Le collège recommande de questionner les patientes sur l’existence de violences actuelles ou passées, y compris dans le cadre de la consultation ou du suivi gynécologique ou obstétrical.
7postman / Getty Images/iStockphoto Le collège recommande de questionner les patientes sur l’existence de violences actuelles ou passées, y compris dans le cadre de la consultation ou du suivi gynécologique ou obstétrical.

MÉDICAL - Il s’agit de rétablir la confiance entre les patientes et les gynécologues. Après des accusations de violences gynécologiques envers plusieurs praticiens, le Collège national des gynécologues et obstétriciens français (CNGOF) a donné à ses membres des recommandations à suivre lors des consultations de gynécologie.

Par exemple, l’utilisation du spéculum ou le toucher vaginal, qui constituent ce que l’on appelle des « examens pelviens », seraient « souvent inutiles » et ne doivent « pas être systématiques », a indiqué mercredi 25 janvier le CNGOF, lors d’une conférence de presse à quelques jours de son congrès annuel.

Idem pour les échographies endovaginales - une technique d’imagerie médicale qui consiste à explorer l’utérus et les ovaires par l’intermédiaire d’une sonde échographique placée dans le vagin -, qui sont actuellement recommandées dans un certain nombre de cas à des fins de détection et de prévention.
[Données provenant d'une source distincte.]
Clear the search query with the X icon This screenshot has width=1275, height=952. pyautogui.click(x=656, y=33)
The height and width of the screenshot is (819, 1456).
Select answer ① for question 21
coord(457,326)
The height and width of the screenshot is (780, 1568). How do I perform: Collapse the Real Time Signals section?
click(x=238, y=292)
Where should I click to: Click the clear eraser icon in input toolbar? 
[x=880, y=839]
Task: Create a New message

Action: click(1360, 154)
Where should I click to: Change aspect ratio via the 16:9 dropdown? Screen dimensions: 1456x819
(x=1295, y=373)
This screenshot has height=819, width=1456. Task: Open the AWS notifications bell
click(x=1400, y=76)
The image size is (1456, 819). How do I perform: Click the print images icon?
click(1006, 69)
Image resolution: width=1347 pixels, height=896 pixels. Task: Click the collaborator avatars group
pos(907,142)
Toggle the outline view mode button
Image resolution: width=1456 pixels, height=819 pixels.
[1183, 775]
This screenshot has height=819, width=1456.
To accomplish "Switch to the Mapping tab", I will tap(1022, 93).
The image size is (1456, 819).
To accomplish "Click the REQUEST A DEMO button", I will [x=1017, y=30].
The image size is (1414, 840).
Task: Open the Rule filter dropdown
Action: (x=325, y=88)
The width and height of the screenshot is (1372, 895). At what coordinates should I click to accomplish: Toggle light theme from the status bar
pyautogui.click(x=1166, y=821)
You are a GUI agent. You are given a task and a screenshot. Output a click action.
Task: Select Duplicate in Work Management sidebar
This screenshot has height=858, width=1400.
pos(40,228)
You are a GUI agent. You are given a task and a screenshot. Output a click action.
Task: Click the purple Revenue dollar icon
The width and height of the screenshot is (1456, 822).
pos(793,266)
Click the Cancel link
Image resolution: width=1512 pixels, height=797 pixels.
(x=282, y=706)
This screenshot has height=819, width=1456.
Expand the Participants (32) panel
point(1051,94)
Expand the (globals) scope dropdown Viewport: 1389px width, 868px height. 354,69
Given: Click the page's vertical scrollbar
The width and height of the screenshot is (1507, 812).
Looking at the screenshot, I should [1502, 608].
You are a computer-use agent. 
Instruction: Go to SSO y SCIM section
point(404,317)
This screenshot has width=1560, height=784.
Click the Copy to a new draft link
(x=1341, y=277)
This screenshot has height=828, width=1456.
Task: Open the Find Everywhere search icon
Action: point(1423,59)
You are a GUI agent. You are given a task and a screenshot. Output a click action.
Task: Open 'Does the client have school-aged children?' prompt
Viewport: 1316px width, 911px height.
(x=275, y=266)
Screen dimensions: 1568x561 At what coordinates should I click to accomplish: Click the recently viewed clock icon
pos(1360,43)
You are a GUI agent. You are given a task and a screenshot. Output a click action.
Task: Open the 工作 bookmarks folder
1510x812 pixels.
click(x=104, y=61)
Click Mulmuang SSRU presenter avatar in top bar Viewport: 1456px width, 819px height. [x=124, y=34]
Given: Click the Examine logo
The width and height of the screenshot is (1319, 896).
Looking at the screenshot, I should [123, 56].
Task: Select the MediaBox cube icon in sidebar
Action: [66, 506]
Leur usage n’apporte pourtant pas systématiquement de bienfaits reconnus, reconnaît le CNGOF.

Speculum et toucher vaginal

À titre d’exemple, chez une femme enceinte sans symptômes et sans antécédent d’accouchement prématuré, la mesure systématique de la longueur cervicale par échographie endovaginale n’est pas recommandée, car cet examen n’est pas associé à une diminution de la prématurité, précise le collège.

Chez une femme enceinte ne présentant pas de symptômes et n’ayant pas de facteur de risque d’accouchement prématuré, le recours systématique au toucher vaginal lors des consultations de suivi n’est pas non plus recommandé, car il ne diminue pas les complications de la grossesse.

Consentement éclairé

En outre, le collège recommande de questionner les patientes sur l’existence de violences actuelles ou passées, y compris dans le cadre de la consultation ou du suivi gynécologique ou obstétrical, l’examen pelvien étant « moins bien vécu (anxiété, inconfort, douleurs, gêne, honte) chez les femmes ayant des antécédents de violence que chez les femmes n’en présentant pas ».

« Même si un examen pelvien est recommandé, il n’est que proposé à la femme, qui l’accepte ou non », a insisté en conférence de presse Xavier Deffieux, gynécologue qui a participé à l’élaboration des recommandations.

Les recommandations surviennent au moment où des voix se multiplient en Europe pour dénoncer les violences obstétricales, certains groupes de défense des droits affirmant que les femmes se voient régulièrement refuser le consentement éclairé et sont soumises à des comportements grossiers et dégradants par le personnel médical et, dans certains cas, à des pratiques dangereuses.